In Victoria, there remains steady demand for IT professionals with three to 10 years experience.

“The shortages are of candidates across business intelligence, solutions architecture, .NET development, infrastructure architecture and business analysis across software and solutions design,” Trevor said.

Meanwhile, in the Melbourne market, Trevor said there is a high supply of project/program managers, which previously experienced an undersupply.

“...this change means companies are now relying more heavily on their permanent work force,” she said.

In New South Wales, IT projects have been put on hold and there is a lack of IT business spending, with IT services still being outsourced.

“A major financial services company has issued redundancies to areas of their IT department. Another two are considering offering a number of contract staff permanent or fixed-term positions to reduce costs on contract,” Trevor said.
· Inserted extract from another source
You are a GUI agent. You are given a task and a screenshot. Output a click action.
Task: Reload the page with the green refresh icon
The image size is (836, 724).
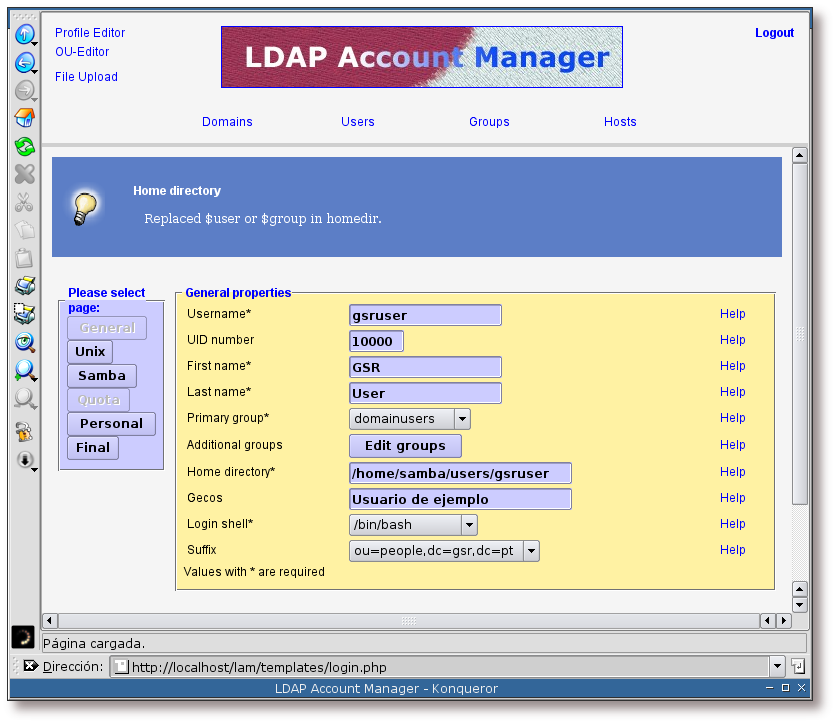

However, there are shortages in business intelligence, mobile development, SAP and IT security.

Further north, Trevor said costs are being cut in the public and private sectors in Queensland, which is resulting in a decline in the need for project managers. However, demand is still being experienced in .NET and java developers, SAP consultants and BI data warehousing resources and continued demand for testers with automation, manual and XML skills.

“But there is also a 100 day recruitment freeze across the government; the only roles approved prior to the election being released are the technical roles within government departments,” Trevor said.

The Clarius Skills Index measures supply and demand of skilled labour in Australia and is based on Australian Bureau of Statistics and Department of Employment, Education and Workplace Relations data, which is analysed by KPMG.